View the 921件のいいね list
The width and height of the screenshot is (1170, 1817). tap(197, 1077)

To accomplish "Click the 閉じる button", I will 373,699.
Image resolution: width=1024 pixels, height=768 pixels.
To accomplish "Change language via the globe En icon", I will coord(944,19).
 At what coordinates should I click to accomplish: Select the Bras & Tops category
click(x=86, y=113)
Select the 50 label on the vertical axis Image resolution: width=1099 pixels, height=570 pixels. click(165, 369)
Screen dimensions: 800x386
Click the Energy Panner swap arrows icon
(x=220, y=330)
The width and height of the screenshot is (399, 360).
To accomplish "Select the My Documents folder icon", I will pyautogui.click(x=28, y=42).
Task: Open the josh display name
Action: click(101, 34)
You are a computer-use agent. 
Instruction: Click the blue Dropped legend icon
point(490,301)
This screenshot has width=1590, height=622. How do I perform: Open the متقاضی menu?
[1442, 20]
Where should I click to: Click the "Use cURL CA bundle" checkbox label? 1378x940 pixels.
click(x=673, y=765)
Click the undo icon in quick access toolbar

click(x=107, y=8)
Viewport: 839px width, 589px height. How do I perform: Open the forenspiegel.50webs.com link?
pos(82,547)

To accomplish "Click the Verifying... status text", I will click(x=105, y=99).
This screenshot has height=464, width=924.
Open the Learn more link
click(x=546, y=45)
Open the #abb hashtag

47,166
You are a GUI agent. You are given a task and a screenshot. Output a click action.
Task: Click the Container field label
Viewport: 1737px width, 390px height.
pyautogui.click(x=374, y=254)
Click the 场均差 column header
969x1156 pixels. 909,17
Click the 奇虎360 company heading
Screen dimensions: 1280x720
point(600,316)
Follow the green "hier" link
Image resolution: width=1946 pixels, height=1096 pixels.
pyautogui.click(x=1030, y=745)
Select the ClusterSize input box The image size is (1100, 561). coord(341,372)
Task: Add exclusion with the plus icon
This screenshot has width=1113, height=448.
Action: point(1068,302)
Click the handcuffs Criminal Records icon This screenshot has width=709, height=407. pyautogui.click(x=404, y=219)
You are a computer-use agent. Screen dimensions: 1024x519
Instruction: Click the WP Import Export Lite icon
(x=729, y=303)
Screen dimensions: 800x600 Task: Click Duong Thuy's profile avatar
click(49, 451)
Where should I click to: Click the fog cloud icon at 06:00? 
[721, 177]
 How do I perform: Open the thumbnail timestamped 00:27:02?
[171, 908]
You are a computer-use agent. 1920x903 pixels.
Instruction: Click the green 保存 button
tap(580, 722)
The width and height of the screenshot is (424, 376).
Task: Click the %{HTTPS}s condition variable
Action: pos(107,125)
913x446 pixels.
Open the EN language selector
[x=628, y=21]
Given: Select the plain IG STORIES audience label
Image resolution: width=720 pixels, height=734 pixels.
###
▶ [Work order]:
Whatever the material above holds, copy it over exactly, line by line.

▶ [Answer section]:
View the 921件のいいね list
The width and height of the screenshot is (1170, 1817). tap(197, 1077)

To accomplish "Click the 閉じる button", I will 373,699.
Image resolution: width=1024 pixels, height=768 pixels.
To accomplish "Change language via the globe En icon", I will coord(944,19).
 At what coordinates should I click to accomplish: Select the Bras & Tops category
click(x=86, y=113)
Select the 50 label on the vertical axis Image resolution: width=1099 pixels, height=570 pixels. click(165, 369)
Screen dimensions: 800x386
Click the Energy Panner swap arrows icon
(x=220, y=330)
The width and height of the screenshot is (399, 360).
To accomplish "Select the My Documents folder icon", I will pyautogui.click(x=28, y=42).
Task: Open the josh display name
Action: click(101, 34)
You are a computer-use agent. 
Instruction: Click the blue Dropped legend icon
point(490,301)
This screenshot has width=1590, height=622. How do I perform: Open the متقاضی menu?
[1442, 20]
Where should I click to: Click the "Use cURL CA bundle" checkbox label? 1378x940 pixels.
click(x=673, y=765)
Click the undo icon in quick access toolbar

click(x=107, y=8)
Viewport: 839px width, 589px height. How do I perform: Open the forenspiegel.50webs.com link?
pos(82,547)

To accomplish "Click the Verifying... status text", I will click(x=105, y=99).
This screenshot has height=464, width=924.
Open the Learn more link
click(x=546, y=45)
Open the #abb hashtag

47,166
You are a GUI agent. You are given a task and a screenshot. Output a click action.
Task: Click the Container field label
Viewport: 1737px width, 390px height.
pyautogui.click(x=374, y=254)
Click the 场均差 column header
969x1156 pixels. 909,17
Click the 奇虎360 company heading
Screen dimensions: 1280x720
point(600,316)
Follow the green "hier" link
Image resolution: width=1946 pixels, height=1096 pixels.
pyautogui.click(x=1030, y=745)
Select the ClusterSize input box The image size is (1100, 561). coord(341,372)
Task: Add exclusion with the plus icon
This screenshot has width=1113, height=448.
Action: point(1068,302)
Click the handcuffs Criminal Records icon This screenshot has width=709, height=407. pyautogui.click(x=404, y=219)
You are a computer-use agent. Screen dimensions: 1024x519
Instruction: Click the WP Import Export Lite icon
(x=729, y=303)
Screen dimensions: 800x600 Task: Click Duong Thuy's profile avatar
click(49, 451)
Where should I click to: Click the fog cloud icon at 06:00? 
[721, 177]
 How do I perform: Open the thumbnail timestamped 00:27:02?
[171, 908]
You are a computer-use agent. 1920x903 pixels.
Instruction: Click the green 保存 button
tap(580, 722)
The width and height of the screenshot is (424, 376).
Task: Click the %{HTTPS}s condition variable
Action: pos(107,125)
913x446 pixels.
Open the EN language selector
[x=628, y=21]
Given: Select the plain IG STORIES audience label
Image resolution: width=720 pixels, height=734 pixels.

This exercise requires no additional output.